__EXERCISE BRIEF__
From the data below, copy exactly the lines that lie between the one holding "This screenshot has height=2000, width=1015." and the one holding "Click the Zoom In magnifier icon", including both, and nothing more.

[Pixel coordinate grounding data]
● ● ●

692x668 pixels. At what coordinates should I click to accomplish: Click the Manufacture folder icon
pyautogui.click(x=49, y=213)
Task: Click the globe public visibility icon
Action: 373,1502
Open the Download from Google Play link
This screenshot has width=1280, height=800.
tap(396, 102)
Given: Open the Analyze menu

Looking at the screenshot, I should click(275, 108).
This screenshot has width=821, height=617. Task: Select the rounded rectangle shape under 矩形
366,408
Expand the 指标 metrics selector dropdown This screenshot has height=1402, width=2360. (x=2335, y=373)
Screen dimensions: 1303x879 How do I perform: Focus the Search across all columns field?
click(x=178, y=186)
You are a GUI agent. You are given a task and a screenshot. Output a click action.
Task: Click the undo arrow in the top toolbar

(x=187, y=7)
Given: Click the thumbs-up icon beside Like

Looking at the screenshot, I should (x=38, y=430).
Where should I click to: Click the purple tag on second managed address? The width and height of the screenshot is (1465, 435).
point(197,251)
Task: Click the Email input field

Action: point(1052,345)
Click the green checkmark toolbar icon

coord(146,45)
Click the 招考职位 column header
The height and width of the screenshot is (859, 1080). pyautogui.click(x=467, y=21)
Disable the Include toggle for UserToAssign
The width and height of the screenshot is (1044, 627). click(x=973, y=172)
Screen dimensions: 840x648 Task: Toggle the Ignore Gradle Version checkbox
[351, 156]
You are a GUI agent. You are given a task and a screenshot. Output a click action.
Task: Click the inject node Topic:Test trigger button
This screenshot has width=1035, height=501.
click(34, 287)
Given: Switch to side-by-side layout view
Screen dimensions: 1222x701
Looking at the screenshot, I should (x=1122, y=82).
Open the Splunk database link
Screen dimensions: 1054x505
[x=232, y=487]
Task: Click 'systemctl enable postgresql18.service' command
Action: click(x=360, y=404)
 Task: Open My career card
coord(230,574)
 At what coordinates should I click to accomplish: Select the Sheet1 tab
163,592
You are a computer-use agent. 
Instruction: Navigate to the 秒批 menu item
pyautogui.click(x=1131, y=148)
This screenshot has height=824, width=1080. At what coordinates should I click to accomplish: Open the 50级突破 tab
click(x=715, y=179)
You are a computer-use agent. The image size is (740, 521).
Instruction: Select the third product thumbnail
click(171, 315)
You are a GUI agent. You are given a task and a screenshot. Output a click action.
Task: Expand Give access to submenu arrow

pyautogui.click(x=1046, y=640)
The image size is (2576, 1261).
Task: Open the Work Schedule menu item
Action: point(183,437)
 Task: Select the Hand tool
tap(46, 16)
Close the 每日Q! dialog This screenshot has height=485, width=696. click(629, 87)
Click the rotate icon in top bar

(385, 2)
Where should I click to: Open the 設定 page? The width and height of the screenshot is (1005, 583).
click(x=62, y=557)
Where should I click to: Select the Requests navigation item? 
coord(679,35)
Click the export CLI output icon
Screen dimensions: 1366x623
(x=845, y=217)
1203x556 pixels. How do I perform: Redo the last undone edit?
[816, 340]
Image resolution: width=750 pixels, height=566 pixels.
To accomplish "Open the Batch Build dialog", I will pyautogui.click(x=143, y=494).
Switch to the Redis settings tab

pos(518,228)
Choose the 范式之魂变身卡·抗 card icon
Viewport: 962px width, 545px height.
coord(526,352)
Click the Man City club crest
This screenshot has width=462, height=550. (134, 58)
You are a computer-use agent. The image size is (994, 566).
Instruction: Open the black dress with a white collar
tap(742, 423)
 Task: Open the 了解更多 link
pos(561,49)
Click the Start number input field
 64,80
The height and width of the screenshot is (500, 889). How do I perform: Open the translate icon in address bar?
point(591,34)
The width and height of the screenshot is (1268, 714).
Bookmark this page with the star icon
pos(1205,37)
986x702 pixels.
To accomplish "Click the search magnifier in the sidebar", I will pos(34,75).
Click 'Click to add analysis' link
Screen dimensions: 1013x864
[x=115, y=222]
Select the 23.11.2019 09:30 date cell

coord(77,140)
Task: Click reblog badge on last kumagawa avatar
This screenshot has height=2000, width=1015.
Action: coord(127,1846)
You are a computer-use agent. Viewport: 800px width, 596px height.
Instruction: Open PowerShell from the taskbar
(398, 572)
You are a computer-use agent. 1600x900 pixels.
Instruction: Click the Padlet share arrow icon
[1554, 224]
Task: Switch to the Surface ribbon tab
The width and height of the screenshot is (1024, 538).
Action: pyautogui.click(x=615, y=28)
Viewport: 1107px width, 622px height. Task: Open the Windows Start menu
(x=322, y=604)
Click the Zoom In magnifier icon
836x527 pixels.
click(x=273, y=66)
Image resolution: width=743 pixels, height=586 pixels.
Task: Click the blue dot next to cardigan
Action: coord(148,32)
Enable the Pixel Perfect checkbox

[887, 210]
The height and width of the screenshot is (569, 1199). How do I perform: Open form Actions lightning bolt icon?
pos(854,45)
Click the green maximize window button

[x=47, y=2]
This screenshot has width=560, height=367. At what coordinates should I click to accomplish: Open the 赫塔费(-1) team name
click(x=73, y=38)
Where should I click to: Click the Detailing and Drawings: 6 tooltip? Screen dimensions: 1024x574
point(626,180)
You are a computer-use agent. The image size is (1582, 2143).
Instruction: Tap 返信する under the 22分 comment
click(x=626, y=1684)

● ● ●

__TASK RESPONSE__
This screenshot has height=2000, width=1015.
Action: coord(127,1846)
You are a computer-use agent. Viewport: 800px width, 596px height.
Instruction: Open PowerShell from the taskbar
(398, 572)
You are a computer-use agent. 1600x900 pixels.
Instruction: Click the Padlet share arrow icon
[1554, 224]
Task: Switch to the Surface ribbon tab
The width and height of the screenshot is (1024, 538).
Action: pyautogui.click(x=615, y=28)
Viewport: 1107px width, 622px height. Task: Open the Windows Start menu
(x=322, y=604)
Click the Zoom In magnifier icon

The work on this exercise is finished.